▶ _Work order_
In the material below, find all lines with the string "agent" and copy them.
Listed entries Block Start
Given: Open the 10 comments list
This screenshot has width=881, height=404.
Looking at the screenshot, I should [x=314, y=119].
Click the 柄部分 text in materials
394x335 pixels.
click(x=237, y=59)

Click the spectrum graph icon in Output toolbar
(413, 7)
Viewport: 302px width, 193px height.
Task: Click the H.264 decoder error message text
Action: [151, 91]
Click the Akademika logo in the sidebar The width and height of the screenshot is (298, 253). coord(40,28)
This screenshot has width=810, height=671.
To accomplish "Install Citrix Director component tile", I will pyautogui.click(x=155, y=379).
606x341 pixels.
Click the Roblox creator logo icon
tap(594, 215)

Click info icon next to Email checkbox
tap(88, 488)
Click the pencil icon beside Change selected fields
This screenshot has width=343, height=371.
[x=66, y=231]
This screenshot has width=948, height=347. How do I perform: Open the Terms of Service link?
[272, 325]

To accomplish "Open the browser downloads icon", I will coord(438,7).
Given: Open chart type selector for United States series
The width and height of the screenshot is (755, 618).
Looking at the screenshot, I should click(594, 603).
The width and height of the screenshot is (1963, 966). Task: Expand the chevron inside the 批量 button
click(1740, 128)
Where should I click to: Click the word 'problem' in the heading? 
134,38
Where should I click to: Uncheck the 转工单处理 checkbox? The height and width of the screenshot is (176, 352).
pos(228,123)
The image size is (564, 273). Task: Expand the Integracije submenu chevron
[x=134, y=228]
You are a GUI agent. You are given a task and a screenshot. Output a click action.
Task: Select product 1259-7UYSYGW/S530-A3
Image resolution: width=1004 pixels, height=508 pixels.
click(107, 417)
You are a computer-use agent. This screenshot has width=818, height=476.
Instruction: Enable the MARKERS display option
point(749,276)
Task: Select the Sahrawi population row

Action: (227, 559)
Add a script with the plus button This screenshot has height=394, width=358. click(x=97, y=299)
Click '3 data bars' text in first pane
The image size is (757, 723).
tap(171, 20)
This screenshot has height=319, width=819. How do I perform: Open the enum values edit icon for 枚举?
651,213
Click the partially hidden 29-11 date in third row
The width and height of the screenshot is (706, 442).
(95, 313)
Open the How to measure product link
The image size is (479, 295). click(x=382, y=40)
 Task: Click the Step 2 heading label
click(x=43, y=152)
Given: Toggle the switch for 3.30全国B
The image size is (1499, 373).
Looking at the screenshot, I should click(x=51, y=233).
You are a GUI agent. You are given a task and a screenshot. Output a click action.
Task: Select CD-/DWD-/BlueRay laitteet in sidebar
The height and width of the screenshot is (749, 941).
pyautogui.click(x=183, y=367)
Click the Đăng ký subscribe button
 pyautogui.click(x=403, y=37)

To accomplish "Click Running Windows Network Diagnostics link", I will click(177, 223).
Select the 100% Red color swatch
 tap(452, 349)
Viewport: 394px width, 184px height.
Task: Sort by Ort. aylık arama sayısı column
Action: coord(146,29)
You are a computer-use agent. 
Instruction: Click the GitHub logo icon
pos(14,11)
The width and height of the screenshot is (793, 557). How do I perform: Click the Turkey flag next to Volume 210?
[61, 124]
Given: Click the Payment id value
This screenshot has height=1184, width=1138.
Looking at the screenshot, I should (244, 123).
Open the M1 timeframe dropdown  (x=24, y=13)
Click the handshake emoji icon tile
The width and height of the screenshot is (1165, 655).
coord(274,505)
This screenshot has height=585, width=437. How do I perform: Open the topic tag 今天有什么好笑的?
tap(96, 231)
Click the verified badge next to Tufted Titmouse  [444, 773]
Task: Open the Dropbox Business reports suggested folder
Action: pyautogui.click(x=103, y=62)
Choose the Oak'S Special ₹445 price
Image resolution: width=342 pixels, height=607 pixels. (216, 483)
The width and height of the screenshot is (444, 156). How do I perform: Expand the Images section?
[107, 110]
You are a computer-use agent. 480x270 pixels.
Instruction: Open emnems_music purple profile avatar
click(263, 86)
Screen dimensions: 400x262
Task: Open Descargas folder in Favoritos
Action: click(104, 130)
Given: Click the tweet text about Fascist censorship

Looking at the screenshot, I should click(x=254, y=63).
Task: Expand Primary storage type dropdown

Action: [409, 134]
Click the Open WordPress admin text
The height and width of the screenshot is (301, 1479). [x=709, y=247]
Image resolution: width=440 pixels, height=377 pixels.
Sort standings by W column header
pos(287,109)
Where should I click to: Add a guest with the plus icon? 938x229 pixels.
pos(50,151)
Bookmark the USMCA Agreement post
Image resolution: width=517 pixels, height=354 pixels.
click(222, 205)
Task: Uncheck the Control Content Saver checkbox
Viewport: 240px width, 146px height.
Listed entries Block End
▶ _Answer space_
You are a GUI agent. You are given a task and a screenshot. Output a click action.
You are a computer-use agent. This screenshot has width=818, height=476.
You are a GUI agent. You are given a task and a screenshot. Output a click action.
You are a computer-use agent. 
You are a computer-use agent. 480x270 pixels.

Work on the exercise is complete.